One of those installs is at a distance of about 45-50 ft and passing through a wall... the only service call on that install was bc his Battery Backup on that system went into protection mode and the IO GEAR did not power up automatically after resetting the BBU. So he called me with a no signal issue.. 30 secs after powering up the IO GEAR all was back to normal... Even though I use these HDMI wireless units as a last resort, I have not installed one that didnt perform above my expectations....they just work ... And they are capable of 1 wired output simultaneously with the wireless.... and have 2 inputs essentially making it a 2 in 2 out HDMI switch as well...


----------



## hjones4841 (Jan 21, 2009)

Glad that there is a solution that works. The instructions on the Rocketfish caution that both the transmitter and receiver have to be in the same room. Based on my experience, that is correct and not too far apart as well. And mount it high enough so that you won't walk between the two units - guaranteed dropout. I used it to avoid pulling a HDMI cable.
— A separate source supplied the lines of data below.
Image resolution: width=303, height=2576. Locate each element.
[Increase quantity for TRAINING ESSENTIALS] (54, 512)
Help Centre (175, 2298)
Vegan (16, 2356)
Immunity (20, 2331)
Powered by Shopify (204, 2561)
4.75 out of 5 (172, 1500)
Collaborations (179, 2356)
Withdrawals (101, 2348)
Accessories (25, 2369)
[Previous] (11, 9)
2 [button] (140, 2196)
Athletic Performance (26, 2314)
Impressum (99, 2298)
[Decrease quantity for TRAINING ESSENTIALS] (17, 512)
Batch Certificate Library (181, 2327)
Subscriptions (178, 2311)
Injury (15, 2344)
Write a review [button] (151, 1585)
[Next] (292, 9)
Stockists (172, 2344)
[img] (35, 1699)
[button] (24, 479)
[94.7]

I finally got tired of waiting on the Rocketfish to lock - if it ever did - and pulled the cable.


----------



## RTS100x5 (Sep 12, 2009)

I also use ZUUM HDMI baluns in many a situation where pulling a HDMI cable is not possible or impracticle - in fact most HDMI runs I make over 50' usually I just run CAT5 and use baluns...There again its a situation where a rock solid piece of equipment is mandatory - thus I rely on ZUUM and not a mediocre less expensive product....


----------